Tuesday, April 17, 2007

Abalone poachers face sentencing

It was the first conviction under the four year old Species at Risk act and yesterday the sentencing phase for three north coast men who were arrested back in March of 2006.

The three, Randall Graff, Daniel McNeill, and Michael McNeill all pleaded guilty in March to poaching some 11,000 abalone in February of 2006, their sentencing hearing will end today, when the presiding judge will provide for their punishment.

Potential fines could range as high as $750,000 with potential jail time for Mr. Graff could be five years, with the McNeil brothers possibly looking at seven years in prison. In addition to the financial concerns and jail time, they could stand to forfeit their boat, truck and all other items used in the pursuit of their crime.

Poaching is a concern of many along the west coast, who fear that due to cutbacks and changes in policy at DFO that the poachers are getting the upper hand.

The Globe and Mail provided an interesting background into not only the case at hand, but the issue of abalone poaching on the Pacific coast, which threatens to render the species extinct by 2051.

Poachers threaten future of abalone, scientists say
CARRIE WEST
Special to The Globe and Mail


VICTORIA -- A sentencing hearing begins today in Prince Rupert for three men convicted of the largest known poaching of abalone in B.C. history.

Randall Graff, Daniel McNeill, and Michael McNeill pleaded guilty in March to poaching 11,000 abalone found in the back of a Ford F-150 pickup truck in February, 2006. They were the first abalone poachers convicted under Canada's four-year-old Species at Risk Act.

Each man faces a maximum $750,000 fine. Mr. Graff could also be sent to jail for up to five years, while the McNeill brothers face up to seven years because of previous fisheries convictions.

Their sentencing comes as new figures from federal scientists show that northern abalone -- once a $1-million-a-year industry in B.C. -- will be extinct in B.C. waters by 2051. The as-yet unpublished numbers use 2001 data and project ahead 50 years.

"We can see extinction," said Laurie Convey, a federal resource-management biologist and chair of the recovery efforts. "It is very upsetting."

Northern abalone is considered a threatened species in Canada. Their numbers crashed in the 1970s and '80s because of unsustainable legal and illegal harvesting. A federal ban halted commercial harvesting in 1990, but poaching persists. These hand-sized delicacies may fetch between $10 and $15 in the shell on the black market.

Penalizing poachers might help reverse the trend in B.C.'s northern waters, Ms. Convey said. Some sites selected in the 1970s for monitoring have seen an 80-per-cent dip in abalone stocks; three-quarters of them have no abalone at all.

In southern B.C., the numbers are even worse. "There may not be hope for areas like Victoria," Ms.

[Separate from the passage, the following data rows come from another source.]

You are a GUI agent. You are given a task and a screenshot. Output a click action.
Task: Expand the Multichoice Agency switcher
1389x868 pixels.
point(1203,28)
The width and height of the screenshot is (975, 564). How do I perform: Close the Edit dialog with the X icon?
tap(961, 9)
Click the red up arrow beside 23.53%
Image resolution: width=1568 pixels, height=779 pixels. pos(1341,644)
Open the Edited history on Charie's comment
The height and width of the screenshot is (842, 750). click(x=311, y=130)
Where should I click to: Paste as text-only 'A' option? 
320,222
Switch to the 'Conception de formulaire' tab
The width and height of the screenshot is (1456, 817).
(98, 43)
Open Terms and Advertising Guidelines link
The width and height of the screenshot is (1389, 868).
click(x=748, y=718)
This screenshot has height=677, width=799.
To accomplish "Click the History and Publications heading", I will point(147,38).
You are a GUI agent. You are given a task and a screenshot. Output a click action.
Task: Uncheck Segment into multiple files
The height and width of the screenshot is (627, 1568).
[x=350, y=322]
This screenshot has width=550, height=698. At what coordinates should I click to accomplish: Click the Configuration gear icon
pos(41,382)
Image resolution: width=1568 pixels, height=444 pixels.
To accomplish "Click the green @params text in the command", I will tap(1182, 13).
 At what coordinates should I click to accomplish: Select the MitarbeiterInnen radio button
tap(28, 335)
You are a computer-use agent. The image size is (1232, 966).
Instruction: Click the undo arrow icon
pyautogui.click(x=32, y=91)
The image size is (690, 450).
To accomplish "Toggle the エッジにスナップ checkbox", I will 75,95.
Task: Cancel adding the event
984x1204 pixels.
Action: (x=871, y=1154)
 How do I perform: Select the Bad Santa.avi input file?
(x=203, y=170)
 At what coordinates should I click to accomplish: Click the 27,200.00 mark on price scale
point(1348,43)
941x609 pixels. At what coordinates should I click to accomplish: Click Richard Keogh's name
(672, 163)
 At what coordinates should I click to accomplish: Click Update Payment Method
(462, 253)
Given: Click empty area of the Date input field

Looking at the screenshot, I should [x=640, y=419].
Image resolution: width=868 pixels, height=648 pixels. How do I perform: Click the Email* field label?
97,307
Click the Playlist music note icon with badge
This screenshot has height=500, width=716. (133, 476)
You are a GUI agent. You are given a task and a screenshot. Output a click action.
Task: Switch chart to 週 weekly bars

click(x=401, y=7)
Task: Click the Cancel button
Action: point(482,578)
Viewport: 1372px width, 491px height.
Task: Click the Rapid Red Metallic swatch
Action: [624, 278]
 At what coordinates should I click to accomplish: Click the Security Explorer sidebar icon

Convey said.

On the southern tip of Vancouver Island, just two of the 19 sites surveyed in 2005 had abalone. Divers found three old abalone in total. Just one large old abalone was spotted near the William Head penitentiary, considered one of the safer locations in the province due to the 24-hour surveillance cameras. Ten years ago, divers found 211 abalone at this site.

Ms. Convey believes the collapse of the species in southern waters is tied to poaching, that depleted the stocks to unrecoverable numbers.

Eight watch groupshave organized up and down the coast, all in First Nations communities. In 2001, an abalone hatchery also opened in Bamfield on the west coast of Vancouver Island. But despite 30 poaching-related convictions over the past decade and recovery efforts, the population trend has shown a continuous decline.

Northern abalone, called pinto abalone in the United States, are the only abalone predominant in B.C. waters. They live on rocks less than 10 metres deep on exposed and semi-exposed coastlines. They remain the only ocean invertebrate with a complete harvesting ban in B.C.

Ms. Convey estimates that about a third of abalone deaths in northern B.C. come at the hands of poachers. While the trend is bleak, Ms. Convey points out that juveniles are still present in these northern waters. If poaching can be curbed, these populations could recover, she said.

The three poachers awaiting punishment in Prince Rupert stole nearly double the next-largest seizure of abalone in the province's history. Ten years ago, fisheries officers found 6,200 newly shucked abalone shells and charged two poachers.

The Prince Rupert poachers were caught with their truckload in nearby Port Edward in an early morning takedown before they could drive to Vancouver to sell their loot. Their sentencing hearing is scheduled to last two days.

Aside from possible fines and jail time, they could forfeit the boat, Ford truck and other items used during the crime. The poachers pleaded guilty under both the Fisheries Act and the Species at Risk Act. The Species at Risk Act conviction adds $250,000 to the maximum penalty and another five years in possible jail time.